When implementing the pediatric septic shock algorithm goals are to improve perfusion and mental status, normalize lactate levels and vital signs, and avoid fluid overload and edema. Rapid fluid resuscitation with isotonic fluids and vasoactive medications aims to restore perfusion and blood pressure to end-organ beds like the brain, heart, and kidneys. This helps improve mental status and avoid long-term neurological deficits.

Normalizing lactate, which is a marker of tissue hypoperfusion, and vital signs indicate the interventions are effectively restoring hemodynamic stability. However, aggressive fluid administration comes with risks of pulmonary edema and fluid overload. Careful monitoring and avoidance of over-resuscitation are important.

Using the Pediatric Septic Shock Algorithm helps strike the right balance between rapid restoration of circulation and avoidance of fluid overload complications. Meeting all the key therapeutic goals is essential for the best possible outcomes in pediatric septic shock.

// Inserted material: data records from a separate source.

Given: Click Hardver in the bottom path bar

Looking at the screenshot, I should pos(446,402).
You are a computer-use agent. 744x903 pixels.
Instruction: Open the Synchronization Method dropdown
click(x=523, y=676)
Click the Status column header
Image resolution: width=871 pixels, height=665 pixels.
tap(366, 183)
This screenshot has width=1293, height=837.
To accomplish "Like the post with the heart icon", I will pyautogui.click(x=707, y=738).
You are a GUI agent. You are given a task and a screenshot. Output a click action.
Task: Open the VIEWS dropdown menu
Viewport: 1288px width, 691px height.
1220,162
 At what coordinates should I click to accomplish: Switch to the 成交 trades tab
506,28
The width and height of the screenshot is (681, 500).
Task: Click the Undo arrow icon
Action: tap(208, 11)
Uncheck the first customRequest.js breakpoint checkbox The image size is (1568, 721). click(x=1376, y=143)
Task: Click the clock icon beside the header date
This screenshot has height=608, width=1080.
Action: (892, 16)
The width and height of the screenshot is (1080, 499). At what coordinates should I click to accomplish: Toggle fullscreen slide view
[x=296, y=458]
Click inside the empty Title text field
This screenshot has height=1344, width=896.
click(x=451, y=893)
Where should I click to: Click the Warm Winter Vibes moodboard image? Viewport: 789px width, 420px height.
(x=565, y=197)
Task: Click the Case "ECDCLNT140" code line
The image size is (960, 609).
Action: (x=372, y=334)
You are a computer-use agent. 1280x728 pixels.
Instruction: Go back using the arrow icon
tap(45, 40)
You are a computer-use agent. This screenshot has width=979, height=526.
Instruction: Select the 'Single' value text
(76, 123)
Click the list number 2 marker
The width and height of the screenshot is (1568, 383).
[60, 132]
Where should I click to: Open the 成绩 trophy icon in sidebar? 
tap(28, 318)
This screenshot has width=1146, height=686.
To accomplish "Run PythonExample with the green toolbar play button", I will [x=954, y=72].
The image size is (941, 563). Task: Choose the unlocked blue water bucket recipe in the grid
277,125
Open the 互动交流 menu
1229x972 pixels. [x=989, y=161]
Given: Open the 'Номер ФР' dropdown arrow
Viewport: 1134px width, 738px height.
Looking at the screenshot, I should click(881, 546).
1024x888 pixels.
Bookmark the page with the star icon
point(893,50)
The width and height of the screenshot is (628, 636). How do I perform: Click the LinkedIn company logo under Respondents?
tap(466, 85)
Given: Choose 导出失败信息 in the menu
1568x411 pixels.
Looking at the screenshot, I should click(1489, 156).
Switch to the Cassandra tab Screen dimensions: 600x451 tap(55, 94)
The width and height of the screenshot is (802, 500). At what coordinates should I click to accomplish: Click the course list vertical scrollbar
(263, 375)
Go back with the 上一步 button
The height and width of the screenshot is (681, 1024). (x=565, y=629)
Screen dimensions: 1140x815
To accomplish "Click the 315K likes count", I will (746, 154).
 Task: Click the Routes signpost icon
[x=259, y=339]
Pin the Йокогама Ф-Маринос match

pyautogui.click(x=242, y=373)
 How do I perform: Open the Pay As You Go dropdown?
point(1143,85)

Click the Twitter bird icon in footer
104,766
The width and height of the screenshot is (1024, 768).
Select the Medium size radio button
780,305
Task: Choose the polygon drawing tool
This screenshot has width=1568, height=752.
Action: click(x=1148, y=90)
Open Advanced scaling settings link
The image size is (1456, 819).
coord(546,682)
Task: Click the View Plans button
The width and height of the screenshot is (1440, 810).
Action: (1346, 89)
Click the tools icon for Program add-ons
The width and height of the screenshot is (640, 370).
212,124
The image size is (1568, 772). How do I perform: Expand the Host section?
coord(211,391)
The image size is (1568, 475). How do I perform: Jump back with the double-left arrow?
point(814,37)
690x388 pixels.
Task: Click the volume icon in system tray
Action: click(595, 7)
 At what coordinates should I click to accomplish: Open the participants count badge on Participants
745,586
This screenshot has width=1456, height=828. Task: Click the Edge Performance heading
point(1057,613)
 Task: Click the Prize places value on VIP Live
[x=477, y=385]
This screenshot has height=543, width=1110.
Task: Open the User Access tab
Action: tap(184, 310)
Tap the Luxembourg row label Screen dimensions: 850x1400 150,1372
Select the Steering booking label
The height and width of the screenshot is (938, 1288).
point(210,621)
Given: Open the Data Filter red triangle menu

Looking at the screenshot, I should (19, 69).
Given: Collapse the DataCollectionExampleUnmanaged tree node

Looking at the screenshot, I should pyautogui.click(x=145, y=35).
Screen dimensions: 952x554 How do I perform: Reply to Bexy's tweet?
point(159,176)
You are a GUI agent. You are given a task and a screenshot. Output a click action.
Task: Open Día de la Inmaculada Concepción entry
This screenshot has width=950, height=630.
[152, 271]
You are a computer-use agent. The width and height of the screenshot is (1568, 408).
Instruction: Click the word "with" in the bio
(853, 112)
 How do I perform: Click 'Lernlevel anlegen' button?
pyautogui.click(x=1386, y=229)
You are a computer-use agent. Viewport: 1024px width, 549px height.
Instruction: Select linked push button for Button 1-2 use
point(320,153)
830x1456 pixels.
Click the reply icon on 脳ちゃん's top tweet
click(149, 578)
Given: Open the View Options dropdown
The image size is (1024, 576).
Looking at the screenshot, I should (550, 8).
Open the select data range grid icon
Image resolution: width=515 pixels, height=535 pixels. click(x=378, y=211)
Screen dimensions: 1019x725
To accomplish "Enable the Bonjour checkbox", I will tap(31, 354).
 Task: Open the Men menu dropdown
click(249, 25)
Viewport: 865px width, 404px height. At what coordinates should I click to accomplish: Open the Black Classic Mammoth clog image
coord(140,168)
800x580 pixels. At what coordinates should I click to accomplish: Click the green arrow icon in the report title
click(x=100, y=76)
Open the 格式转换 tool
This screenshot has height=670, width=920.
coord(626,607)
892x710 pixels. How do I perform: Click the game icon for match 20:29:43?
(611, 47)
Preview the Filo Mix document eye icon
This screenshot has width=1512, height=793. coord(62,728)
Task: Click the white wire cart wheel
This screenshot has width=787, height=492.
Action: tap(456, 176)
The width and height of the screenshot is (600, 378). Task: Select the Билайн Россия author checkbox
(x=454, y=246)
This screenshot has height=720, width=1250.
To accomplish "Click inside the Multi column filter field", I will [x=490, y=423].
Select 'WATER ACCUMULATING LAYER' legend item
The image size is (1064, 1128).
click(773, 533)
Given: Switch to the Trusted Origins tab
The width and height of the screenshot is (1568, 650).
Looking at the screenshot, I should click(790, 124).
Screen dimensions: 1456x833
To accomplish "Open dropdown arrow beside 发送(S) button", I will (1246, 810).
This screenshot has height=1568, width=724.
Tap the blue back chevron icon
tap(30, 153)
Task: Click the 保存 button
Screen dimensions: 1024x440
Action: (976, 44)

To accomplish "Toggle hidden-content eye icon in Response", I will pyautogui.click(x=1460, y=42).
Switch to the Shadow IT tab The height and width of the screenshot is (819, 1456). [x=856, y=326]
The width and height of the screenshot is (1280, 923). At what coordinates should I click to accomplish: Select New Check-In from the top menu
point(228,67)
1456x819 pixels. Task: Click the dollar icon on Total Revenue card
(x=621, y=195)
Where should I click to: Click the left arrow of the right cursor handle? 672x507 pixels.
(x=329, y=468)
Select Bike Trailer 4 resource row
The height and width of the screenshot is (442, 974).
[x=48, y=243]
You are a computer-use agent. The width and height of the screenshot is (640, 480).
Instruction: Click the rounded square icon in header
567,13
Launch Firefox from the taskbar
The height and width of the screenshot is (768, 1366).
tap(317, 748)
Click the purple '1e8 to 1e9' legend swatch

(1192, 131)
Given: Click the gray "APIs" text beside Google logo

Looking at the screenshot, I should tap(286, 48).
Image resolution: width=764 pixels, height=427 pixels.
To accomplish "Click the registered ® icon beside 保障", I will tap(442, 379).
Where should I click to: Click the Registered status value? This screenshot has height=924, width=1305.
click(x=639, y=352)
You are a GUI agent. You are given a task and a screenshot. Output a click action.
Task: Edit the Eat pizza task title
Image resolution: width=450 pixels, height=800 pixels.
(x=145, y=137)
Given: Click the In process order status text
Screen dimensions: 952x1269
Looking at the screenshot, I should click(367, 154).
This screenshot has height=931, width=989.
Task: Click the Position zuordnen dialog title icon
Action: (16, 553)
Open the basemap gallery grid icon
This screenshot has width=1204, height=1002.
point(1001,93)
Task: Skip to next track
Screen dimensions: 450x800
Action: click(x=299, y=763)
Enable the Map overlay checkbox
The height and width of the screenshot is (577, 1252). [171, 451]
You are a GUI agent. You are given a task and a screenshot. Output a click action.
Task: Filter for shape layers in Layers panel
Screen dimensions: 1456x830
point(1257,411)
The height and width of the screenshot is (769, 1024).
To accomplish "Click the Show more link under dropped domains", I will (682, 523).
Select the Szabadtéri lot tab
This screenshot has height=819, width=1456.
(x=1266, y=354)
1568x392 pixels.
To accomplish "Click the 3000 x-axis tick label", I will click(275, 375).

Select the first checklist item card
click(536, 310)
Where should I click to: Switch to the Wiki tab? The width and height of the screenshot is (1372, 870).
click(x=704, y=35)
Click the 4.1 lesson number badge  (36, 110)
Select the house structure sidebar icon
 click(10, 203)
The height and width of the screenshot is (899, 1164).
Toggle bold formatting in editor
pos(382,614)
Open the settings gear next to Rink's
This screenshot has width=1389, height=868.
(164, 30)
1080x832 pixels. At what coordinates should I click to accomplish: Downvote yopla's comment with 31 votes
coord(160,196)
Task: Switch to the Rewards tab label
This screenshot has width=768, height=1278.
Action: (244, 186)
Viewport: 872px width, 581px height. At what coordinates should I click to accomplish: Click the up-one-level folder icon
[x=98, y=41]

Septic Shock Interventions

Initial Assessment and Resuscitation:

  • Quickly assess airway, breathing, circulation, and mental status. Provide supplemental oxygen and intubation if needed.
  • Obtain vascular access - at least two peripheral IVs or central lines.
  • Draw labs including blood culture, CBC, electrolytes, lactate, blood gas, and glucose.
  • Give 20 mL/kg bolus of isotonic fluid over 5-10 minutes.
  • Reassess and repeat boluses up to 60 mL/kg in the first 15 minutes.
  • Start vasoactive medications if needed after 40-60 mL/kg fluid. First-line is dopamine or epinephrine.
  • Treat hypoglycemia if present.

Further Management

  • Continue fluid resuscitation - up to 200 mL/kg in the first hour. Monitor for fluid overload.
  • Start broad-spectrum antibiotics within 1 hour. Cover for typical bacteria like Streptococcus pneumoniae, Staphylococcus aureus, Escherichia coli, and Pseudomonas aeruginosa.
  • Place arterial and central venous catheters to guide further care.
  • Give hydrocortisone if fluid refractory shock persists.
  • Transfer to pediatric ICU.

Septic Shock Medications

Careful titration of fluids, vasoactive medications, corticosteroids, and antibiotics, as guided by the pediatric sepsis algorithm, provides the pharmacologic support needed in septic shock.

Here is an overview of some critical medications used in the management of pediatric septic shock:


  • Isotonic crystalloids (normal saline, lactated Ringer’s) are the first line for volume resuscitation. The initial bolus is 20 mL/kg in the first 15 min.
  • Vasopressors/Inotropes
  • Dopamine and epinephrine are the most commonly used vasopressors. Start after 40-60 mL/kg fluid if poor perfusion persists.
  • Dobutamine is an inotrope sometimes added for myocardial dysfunction. Strengthens cardiac contractions.
  • Norepinephrine can be added if blood pressure remains low despite other vasopressors. Potent peripheral vasoconstrictor.


  • Hydrocortisone can help treat fluid-refractory shock. The dose is 1-2 mg/kg/dose every 6 hrs.
  • Improves vasopressor responsiveness.


Broad-spectrum empiric therapy should be started within 1 hour. Common choices include:

  • Ceftriaxone
  • Vancomycin
  • Piperacillin-tazobactam
  • Carbapenems (meropenem, imipenem)


  • Vasopressin may be trialed for refractory shock, which is not responsive to other agents.
  • Calcium and bicarbonate replenishment may be needed if hypocalcemia or lactic acidosis occurs.